Hurricane Earl, the second major hurricane of 2010, is moving away from the Northern Leeward Islands.  Residents along the U.S. East Coast should follow Earl closely to see what impacts the hurricane will bring Thursday and Friday.  Long Island may be impacted by Earl and current weather conditions call for a 30-40% chance that Suffolk County will face a Tropical Storm come this Friday, September 3rd. 

What is the differnece between Watches and Warnings? 

  • TROPICAL STORM WATCH: An announcement that tropical storm conditions (sustained winds of 39 to 73 mph) are
possible within the specified coastal area within 48 hours.

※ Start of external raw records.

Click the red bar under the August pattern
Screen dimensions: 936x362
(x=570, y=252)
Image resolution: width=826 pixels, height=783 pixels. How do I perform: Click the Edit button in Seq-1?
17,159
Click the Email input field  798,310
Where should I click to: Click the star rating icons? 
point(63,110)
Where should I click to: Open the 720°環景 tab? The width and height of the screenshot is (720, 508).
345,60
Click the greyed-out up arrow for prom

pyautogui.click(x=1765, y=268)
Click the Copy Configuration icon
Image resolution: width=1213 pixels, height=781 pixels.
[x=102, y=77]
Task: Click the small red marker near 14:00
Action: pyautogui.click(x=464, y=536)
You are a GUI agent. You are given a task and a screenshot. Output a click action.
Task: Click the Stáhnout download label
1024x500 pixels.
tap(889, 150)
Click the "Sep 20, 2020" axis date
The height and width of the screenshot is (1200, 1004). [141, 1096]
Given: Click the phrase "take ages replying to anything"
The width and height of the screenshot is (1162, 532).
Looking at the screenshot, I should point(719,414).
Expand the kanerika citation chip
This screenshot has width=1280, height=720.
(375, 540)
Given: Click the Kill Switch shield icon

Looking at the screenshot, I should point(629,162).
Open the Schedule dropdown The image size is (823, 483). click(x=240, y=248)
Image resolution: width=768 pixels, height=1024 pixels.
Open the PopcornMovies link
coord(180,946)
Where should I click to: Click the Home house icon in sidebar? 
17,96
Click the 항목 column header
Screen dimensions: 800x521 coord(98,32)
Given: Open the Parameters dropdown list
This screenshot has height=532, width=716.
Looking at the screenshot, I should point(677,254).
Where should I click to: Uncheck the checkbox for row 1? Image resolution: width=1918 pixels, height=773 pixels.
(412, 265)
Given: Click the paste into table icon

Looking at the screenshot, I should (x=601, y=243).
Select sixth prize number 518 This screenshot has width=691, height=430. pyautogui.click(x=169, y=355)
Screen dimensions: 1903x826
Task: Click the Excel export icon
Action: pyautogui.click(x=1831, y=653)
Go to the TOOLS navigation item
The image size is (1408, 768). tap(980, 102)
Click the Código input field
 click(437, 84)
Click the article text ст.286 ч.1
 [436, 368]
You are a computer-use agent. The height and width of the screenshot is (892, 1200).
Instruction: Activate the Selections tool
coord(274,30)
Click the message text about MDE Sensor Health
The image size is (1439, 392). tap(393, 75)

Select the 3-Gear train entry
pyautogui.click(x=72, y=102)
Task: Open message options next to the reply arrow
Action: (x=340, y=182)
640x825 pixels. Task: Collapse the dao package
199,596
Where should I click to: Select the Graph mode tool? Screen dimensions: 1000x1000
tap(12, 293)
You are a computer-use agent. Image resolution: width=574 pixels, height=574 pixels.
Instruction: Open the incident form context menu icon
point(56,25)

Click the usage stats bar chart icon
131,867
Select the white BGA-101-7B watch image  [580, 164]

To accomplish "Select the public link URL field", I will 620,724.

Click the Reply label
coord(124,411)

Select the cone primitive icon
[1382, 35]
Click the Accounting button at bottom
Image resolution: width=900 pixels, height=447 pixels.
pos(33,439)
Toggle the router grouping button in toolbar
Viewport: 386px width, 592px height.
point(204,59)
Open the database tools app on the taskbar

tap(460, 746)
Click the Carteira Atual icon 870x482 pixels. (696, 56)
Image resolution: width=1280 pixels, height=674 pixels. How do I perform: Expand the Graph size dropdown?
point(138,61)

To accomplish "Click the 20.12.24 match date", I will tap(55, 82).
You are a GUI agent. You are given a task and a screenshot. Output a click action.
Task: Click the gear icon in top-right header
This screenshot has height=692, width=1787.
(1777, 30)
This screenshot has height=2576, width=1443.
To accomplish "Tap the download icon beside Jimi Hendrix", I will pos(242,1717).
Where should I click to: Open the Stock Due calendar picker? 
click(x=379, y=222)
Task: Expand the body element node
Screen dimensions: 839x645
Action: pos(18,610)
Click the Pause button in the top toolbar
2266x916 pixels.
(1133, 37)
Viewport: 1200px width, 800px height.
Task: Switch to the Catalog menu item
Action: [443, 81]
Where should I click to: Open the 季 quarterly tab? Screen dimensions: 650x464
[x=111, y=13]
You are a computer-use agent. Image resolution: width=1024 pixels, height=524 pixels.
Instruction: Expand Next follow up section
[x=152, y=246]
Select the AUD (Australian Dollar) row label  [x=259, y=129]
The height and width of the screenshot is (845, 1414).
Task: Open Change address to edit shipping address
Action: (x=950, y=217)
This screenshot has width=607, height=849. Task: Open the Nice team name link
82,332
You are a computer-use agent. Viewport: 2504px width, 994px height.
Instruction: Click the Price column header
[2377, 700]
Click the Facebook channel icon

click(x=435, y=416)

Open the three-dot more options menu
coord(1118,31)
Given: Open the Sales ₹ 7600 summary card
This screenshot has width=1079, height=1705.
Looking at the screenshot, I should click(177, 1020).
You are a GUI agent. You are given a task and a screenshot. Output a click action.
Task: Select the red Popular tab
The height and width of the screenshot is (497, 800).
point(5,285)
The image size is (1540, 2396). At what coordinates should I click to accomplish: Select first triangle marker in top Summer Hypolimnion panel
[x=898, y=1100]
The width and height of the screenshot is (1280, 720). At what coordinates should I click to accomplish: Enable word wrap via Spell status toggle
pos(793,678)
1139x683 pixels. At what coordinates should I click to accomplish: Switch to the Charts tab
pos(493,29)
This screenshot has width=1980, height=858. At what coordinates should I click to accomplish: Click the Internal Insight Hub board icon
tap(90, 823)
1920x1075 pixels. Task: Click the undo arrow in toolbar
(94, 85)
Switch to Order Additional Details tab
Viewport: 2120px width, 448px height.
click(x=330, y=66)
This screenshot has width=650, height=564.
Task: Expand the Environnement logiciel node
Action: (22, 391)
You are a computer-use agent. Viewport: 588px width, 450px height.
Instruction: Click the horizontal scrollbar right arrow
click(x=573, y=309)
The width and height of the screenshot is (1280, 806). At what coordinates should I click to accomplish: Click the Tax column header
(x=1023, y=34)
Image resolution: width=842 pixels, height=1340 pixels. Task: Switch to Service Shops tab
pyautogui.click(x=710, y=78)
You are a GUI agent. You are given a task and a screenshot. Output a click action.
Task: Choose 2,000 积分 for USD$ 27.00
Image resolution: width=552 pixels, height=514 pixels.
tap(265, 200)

  • TROPICAL STORM WARNING: An announcement that tropical storm conditions (sustained winds of 39 to 73 mph) are expected somewhere within the specified coastal area within 36 hours.
  • HURRICANE WATCH: An announcement that hurricane conditions (sustained winds of 74 mph or higher) are possible within the specified coastal area. Because hurricane preparedness activities become difficult once winds reach tropical storm force, the hurricane watch is issued 48 hours in advance of the anticipated onset of tropical-storm-force winds.
  • HURRICANE WARNING: An announcement that hurricane conditions (sustained winds of 74 mph or higher) are expected somewhere within the specified coastal area. Because hurricane preparedness activities become difficult once winds reach tropical storm force, the hurricane warning is issued 36 hours in advance of the anticipated onset of tropical-storm-force winds.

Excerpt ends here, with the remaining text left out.